Extracted data
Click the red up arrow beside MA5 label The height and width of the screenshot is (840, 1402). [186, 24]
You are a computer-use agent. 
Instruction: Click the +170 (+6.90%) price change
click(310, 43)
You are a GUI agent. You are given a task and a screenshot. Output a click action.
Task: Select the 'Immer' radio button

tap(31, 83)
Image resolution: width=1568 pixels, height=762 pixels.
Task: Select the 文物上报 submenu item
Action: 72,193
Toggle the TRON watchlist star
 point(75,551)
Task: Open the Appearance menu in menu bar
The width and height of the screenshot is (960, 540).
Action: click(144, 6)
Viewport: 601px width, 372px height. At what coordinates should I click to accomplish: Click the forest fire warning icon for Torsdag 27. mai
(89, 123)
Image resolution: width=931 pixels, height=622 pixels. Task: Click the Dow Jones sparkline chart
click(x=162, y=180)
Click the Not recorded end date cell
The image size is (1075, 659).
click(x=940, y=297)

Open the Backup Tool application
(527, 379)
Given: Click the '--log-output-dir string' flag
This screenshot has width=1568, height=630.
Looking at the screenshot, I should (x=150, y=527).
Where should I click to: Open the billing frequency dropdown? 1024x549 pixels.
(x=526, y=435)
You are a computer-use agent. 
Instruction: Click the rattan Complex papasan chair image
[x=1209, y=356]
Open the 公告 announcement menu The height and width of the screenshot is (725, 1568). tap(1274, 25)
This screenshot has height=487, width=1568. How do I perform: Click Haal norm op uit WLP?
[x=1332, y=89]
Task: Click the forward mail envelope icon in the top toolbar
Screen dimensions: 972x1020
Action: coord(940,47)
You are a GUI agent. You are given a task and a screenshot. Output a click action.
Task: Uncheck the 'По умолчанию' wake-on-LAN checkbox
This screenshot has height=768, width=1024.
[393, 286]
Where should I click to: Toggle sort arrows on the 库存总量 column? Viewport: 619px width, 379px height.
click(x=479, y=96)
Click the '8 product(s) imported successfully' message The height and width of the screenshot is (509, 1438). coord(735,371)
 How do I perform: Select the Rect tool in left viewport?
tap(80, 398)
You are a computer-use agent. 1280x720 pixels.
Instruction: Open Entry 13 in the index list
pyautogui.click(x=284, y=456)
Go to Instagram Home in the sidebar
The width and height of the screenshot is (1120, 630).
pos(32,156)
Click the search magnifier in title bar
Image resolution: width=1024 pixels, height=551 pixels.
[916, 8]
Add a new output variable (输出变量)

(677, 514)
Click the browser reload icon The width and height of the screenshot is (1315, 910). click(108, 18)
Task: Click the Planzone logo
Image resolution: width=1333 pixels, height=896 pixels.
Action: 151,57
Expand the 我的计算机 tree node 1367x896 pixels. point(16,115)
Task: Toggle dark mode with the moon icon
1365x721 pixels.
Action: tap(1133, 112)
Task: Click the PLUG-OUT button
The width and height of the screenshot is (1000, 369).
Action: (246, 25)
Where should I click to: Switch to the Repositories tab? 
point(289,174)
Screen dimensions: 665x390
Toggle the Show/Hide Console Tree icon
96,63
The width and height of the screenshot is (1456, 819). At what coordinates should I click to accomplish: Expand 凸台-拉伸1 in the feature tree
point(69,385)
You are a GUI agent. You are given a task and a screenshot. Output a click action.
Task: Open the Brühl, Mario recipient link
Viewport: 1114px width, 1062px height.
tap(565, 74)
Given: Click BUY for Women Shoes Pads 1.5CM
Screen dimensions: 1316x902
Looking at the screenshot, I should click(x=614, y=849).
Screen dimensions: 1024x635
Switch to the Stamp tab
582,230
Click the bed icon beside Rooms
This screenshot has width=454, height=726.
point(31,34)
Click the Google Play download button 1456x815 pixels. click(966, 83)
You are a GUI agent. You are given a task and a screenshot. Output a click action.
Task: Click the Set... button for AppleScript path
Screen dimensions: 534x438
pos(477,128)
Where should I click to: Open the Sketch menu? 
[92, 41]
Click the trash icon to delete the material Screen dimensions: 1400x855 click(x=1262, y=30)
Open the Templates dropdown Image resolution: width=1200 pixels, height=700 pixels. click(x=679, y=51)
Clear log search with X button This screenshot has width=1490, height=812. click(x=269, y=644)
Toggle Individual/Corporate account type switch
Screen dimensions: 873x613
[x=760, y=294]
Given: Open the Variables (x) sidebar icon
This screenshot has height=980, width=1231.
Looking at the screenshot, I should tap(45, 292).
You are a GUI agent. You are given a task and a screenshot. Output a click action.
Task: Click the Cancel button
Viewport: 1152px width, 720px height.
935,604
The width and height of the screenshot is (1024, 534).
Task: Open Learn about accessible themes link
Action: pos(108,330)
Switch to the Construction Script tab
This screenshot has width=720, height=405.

Task objective
Rewrite every item above as a JSON list of strings, one string per line, skipping any blank lines.

Correct answer
[
  "Click the red up arrow beside MA5 label The height and width of the screenshot is (840, 1402). [186, 24]",
  "You are a computer-use agent. ",
  "Instruction: Click the +170 (+6.90%) price change",
  "click(310, 43)",
  "You are a GUI agent. You are given a task and a screenshot. Output a click action.",
  "Task: Select the 'Immer' radio button",
  "tap(31, 83)",
  "Image resolution: width=1568 pixels, height=762 pixels.",
  "Task: Select the 文物上报 submenu item",
  "Action: 72,193",
  "Toggle the TRON watchlist star",
  " point(75,551)",
  "Task: Open the Appearance menu in menu bar",
  "The width and height of the screenshot is (960, 540).",
  "Action: click(144, 6)",
  "Viewport: 601px width, 372px height. At what coordinates should I click to accomplish: Click the forest fire warning icon for Torsdag 27. mai",
  "(89, 123)",
  "Image resolution: width=931 pixels, height=622 pixels. Task: Click the Dow Jones sparkline chart",
  "click(x=162, y=180)",
  "Click the Not recorded end date cell",
  "The image size is (1075, 659).",
  "click(x=940, y=297)",
  "Open the Backup Tool application",
  "(527, 379)",
  "Given: Click the '--log-output-dir string' flag",
  "This screenshot has width=1568, height=630.",
  "Looking at the screenshot, I should (x=150, y=527).",
  "Where should I click to: Open the billing frequency dropdown? 1024x549 pixels.",
  "(x=526, y=435)",
  "You are a computer-use agent. ",
  "Instruction: Click the rattan Complex papasan chair image",
  "[x=1209, y=356]",
  "Open the 公告 announcement menu The height and width of the screenshot is (725, 1568). tap(1274, 25)",
  "This screenshot has height=487, width=1568. How do I perform: Click Haal norm op uit WLP?",
  "[x=1332, y=89]",
  "Task: Click the forward mail envelope icon in the top toolbar",
  "Screen dimensions: 972x1020",
  "Action: coord(940,47)",
  "You are a GUI agent. You are given a task and a screenshot. Output a click action.",
  "Task: Uncheck the 'По умолчанию' wake-on-LAN checkbox",
  "This screenshot has height=768, width=1024.",
  "[393, 286]",
  "Where should I click to: Toggle sort arrows on the 库存总量 column? Viewport: 619px width, 379px height.",
  "click(x=479, y=96)",
  "Click the '8 product(s) imported successfully' message The height and width of the screenshot is (509, 1438). coord(735,371)",
  " How do I perform: Select the Rect tool in left viewport?",
  "tap(80, 398)",
  "You are a computer-use agent. 1280x720 pixels.",
  "Instruction: Open Entry 13 in the index list",
  "pyautogui.click(x=284, y=456)",
  "Go to Instagram Home in the sidebar",
  "The width and height of the screenshot is (1120, 630).",
  "pos(32,156)",
  "Click the search magnifier in title bar",
  "Image resolution: width=1024 pixels, height=551 pixels.",
  "[916, 8]",
  "Add a new output variable (输出变量)",
  "(677, 514)",
  "Click the browser reload icon The width and height of the screenshot is (1315, 910). click(108, 18)",
  "Task: Click the Planzone logo",
  "Image resolution: width=1333 pixels, height=896 pixels.",
  "Action: 151,57",
  "Expand the 我的计算机 tree node 1367x896 pixels. point(16,115)",
  "Task: Toggle dark mode with the moon icon",
  "1365x721 pixels.",
  "Action: tap(1133, 112)",
  "Task: Click the PLUG-OUT button",
  "The width and height of the screenshot is (1000, 369).",
  "Action: (246, 25)",
  "Where should I click to: Switch to the Repositories tab? ",
  "point(289,174)",
  "Screen dimensions: 665x390",
  "Toggle the Show/Hide Console Tree icon",
  "96,63",
  "The width and height of the screenshot is (1456, 819). At what coordinates should I click to accomplish: Expand 凸台-拉伸1 in the feature tree",
  "point(69,385)",
  "You are a GUI agent. You are given a task and a screenshot. Output a click action.",
  "Task: Open the Brühl, Mario recipient link",
  "Viewport: 1114px width, 1062px height.",
  "tap(565, 74)",
  "Given: Click BUY for Women Shoes Pads 1.5CM",
  "Screen dimensions: 1316x902",
  "Looking at the screenshot, I should click(x=614, y=849).",
  "Screen dimensions: 1024x635",
  "Switch to the Stamp tab",
  "582,230",
  "Click the bed icon beside Rooms",
  "This screenshot has width=454, height=726.",
  "point(31,34)",
  "Click the Google Play download button 1456x815 pixels. click(966, 83)",
  "You are a GUI agent. You are given a task and a screenshot. Output a click action.",
  "Task: Click the Set... button for AppleScript path",
  "Screen dimensions: 534x438",
  "pos(477,128)",
  "Where should I click to: Open the Sketch menu? ",
  "[92, 41]",
  "Click the trash icon to delete the material Screen dimensions: 1400x855 click(x=1262, y=30)",
  "Open the Templates dropdown Image resolution: width=1200 pixels, height=700 pixels. click(x=679, y=51)",
  "Clear log search with X button This screenshot has width=1490, height=812. click(x=269, y=644)",
  "Toggle Individual/Corporate account type switch",
  "Screen dimensions: 873x613",
  "[x=760, y=294]",
  "Given: Open the Variables (x) sidebar icon",
  "This screenshot has height=980, width=1231.",
  "Looking at the screenshot, I should tap(45, 292).",
  "You are a GUI agent. You are given a task and a screenshot. Output a click action.",
  "Task: Click the Cancel button",
  "Viewport: 1152px width, 720px height.",
  "935,604",
  "The width and height of the screenshot is (1024, 534).",
  "Task: Open Learn about accessible themes link",
  "Action: pos(108,330)",
  "Switch to the Construction Script tab",
  "This screenshot has width=720, height=405."
]